───── RECORDS PROVIDED ─────

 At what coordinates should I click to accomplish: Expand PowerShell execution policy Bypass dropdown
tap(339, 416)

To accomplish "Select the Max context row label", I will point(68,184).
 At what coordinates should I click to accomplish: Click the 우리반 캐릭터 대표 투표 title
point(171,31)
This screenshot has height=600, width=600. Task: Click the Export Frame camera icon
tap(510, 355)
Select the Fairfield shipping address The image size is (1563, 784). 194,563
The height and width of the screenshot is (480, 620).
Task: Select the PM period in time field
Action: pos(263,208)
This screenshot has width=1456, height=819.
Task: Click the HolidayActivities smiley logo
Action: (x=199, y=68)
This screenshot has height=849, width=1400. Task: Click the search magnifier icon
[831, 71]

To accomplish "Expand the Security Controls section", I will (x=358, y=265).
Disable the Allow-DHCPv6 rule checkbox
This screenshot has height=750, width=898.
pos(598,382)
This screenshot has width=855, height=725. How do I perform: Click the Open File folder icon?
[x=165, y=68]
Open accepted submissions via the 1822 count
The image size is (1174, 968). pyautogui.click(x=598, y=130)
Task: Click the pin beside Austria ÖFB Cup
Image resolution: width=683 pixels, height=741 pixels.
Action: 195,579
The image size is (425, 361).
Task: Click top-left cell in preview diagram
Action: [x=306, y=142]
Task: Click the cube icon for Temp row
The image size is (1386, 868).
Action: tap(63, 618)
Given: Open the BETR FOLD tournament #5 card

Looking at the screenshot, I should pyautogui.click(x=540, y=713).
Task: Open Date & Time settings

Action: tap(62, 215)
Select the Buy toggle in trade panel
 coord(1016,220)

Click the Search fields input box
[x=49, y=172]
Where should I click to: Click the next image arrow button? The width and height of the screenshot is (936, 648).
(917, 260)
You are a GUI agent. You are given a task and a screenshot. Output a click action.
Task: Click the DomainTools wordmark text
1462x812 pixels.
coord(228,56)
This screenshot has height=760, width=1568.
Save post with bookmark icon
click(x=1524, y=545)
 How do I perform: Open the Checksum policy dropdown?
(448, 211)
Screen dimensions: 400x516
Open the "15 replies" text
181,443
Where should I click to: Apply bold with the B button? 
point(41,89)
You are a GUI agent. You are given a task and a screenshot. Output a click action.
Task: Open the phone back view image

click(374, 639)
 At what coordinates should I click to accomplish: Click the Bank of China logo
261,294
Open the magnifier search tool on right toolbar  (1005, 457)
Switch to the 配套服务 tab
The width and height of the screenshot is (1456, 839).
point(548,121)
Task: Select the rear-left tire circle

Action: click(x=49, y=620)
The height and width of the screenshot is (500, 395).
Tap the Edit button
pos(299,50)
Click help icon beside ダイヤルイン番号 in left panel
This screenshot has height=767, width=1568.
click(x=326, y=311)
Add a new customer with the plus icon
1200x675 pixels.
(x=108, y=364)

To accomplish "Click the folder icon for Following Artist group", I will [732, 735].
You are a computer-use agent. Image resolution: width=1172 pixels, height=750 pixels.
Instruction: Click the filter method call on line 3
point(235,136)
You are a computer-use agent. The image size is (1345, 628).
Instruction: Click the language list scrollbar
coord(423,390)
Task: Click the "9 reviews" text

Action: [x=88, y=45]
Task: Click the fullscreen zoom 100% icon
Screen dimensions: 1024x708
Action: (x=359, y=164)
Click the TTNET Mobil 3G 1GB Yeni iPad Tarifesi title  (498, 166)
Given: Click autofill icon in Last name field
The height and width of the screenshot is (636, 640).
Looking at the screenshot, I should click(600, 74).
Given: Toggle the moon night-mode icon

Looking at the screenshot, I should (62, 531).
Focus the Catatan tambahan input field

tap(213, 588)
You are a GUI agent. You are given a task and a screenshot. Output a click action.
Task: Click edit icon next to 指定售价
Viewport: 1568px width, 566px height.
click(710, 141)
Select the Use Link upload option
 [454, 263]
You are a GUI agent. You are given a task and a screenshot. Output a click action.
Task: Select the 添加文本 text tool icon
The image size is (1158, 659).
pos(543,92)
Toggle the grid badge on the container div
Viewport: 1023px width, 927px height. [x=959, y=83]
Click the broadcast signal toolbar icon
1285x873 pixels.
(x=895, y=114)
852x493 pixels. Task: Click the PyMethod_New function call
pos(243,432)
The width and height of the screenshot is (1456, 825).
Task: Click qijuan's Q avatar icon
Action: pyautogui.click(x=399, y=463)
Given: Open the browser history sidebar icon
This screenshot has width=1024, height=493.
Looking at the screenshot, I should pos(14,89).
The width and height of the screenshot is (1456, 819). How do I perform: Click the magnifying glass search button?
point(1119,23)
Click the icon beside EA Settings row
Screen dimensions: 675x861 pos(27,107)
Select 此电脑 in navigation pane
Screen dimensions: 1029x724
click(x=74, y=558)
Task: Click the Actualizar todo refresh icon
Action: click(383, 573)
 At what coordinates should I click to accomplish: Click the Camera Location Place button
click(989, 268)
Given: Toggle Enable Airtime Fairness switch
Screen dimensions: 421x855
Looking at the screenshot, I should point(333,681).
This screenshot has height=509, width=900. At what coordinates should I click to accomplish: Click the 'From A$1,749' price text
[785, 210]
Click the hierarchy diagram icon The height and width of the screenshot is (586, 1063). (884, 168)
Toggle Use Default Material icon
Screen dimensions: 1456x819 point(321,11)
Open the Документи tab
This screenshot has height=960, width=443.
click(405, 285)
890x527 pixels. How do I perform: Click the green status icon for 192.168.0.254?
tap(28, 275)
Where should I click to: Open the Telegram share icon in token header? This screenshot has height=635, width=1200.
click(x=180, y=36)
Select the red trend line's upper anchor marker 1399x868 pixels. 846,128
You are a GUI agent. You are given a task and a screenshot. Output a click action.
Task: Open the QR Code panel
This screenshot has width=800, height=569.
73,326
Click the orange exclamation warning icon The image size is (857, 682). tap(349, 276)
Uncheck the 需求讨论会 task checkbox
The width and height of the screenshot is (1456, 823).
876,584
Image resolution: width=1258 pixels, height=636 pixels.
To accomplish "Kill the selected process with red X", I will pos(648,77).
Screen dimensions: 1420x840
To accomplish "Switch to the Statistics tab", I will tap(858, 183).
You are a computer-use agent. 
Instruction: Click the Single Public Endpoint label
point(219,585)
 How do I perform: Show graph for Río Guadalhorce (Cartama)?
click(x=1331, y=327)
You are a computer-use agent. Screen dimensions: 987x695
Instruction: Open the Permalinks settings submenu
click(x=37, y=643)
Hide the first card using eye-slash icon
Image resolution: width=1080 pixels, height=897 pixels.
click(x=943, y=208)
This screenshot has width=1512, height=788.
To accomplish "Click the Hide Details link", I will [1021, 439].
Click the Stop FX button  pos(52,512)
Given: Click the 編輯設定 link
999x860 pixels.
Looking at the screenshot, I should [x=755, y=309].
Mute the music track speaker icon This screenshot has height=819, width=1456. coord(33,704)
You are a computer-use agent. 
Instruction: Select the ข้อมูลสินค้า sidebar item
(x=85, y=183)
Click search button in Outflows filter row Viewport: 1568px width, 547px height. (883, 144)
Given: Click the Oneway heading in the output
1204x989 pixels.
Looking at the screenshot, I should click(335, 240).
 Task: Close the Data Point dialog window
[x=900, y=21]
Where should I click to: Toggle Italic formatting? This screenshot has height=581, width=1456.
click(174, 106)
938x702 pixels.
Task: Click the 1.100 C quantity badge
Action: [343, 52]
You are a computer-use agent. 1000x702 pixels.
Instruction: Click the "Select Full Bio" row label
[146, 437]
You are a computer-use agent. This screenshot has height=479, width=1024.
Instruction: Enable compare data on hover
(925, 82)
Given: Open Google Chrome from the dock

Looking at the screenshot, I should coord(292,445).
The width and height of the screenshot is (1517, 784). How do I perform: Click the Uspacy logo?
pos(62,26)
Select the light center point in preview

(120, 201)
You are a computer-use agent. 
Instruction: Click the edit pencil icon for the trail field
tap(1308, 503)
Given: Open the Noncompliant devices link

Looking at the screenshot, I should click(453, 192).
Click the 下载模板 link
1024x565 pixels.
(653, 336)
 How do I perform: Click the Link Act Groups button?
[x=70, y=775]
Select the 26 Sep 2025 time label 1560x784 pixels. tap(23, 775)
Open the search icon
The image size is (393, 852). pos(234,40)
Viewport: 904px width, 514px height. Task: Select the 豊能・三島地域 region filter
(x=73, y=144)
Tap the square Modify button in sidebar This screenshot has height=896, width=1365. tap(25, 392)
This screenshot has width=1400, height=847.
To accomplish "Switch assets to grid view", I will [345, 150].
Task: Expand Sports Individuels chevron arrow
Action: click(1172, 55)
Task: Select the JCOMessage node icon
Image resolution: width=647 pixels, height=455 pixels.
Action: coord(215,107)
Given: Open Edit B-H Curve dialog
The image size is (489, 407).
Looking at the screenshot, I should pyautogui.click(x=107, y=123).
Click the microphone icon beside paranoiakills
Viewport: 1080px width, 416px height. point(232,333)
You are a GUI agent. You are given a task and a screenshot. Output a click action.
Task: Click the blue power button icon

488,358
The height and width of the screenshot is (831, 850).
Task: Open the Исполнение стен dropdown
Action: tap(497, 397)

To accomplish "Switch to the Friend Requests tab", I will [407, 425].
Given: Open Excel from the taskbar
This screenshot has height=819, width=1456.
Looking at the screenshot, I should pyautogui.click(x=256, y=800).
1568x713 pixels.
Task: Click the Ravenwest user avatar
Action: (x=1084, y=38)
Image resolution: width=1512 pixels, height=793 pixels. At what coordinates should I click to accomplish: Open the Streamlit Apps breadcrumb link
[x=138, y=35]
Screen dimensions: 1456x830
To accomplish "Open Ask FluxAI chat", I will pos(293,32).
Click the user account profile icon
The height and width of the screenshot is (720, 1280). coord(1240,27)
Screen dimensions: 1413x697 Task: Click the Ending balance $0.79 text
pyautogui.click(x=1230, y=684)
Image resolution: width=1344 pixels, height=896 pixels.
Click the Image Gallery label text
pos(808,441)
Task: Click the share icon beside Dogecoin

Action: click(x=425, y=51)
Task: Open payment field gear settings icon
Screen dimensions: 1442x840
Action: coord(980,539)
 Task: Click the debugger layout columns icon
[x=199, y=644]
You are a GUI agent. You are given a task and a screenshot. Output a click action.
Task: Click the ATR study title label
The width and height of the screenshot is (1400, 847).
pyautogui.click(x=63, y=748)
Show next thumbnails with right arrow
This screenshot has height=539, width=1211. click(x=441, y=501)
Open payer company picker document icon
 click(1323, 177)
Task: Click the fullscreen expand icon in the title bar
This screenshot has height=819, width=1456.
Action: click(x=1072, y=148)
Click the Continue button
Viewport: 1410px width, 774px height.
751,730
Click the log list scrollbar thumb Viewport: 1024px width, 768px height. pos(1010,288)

─────

#### DESCRIPTION OF THE TASK
Lay out the items from the first line through the line that contains "Action: (x=199, y=68)", inclusive, as a Markdown table with columns named Row and Entry. Give each line its own numbered row and leave out blank lines.

#### RESPONSE
| Row | Entry |
|---|---|
| 1 |  At what coordinates should I click to accomplish: Expand PowerShell execution policy Bypass dropdown |
| 2 | tap(339, 416) |
| 3 | To accomplish "Select the Max context row label", I will point(68,184). |
| 4 |  At what coordinates should I click to accomplish: Click the 우리반 캐릭터 대표 투표 title |
| 5 | point(171,31) |
| 6 | This screenshot has height=600, width=600. Task: Click the Export Frame camera icon |
| 7 | tap(510, 355) |
| 8 | Select the Fairfield shipping address The image size is (1563, 784). 194,563 |
| 9 | The height and width of the screenshot is (480, 620). |
| 10 | Task: Select the PM period in time field |
| 11 | Action: pos(263,208) |
| 12 | This screenshot has width=1456, height=819. |
| 13 | Task: Click the HolidayActivities smiley logo |
| 14 | Action: (x=199, y=68) |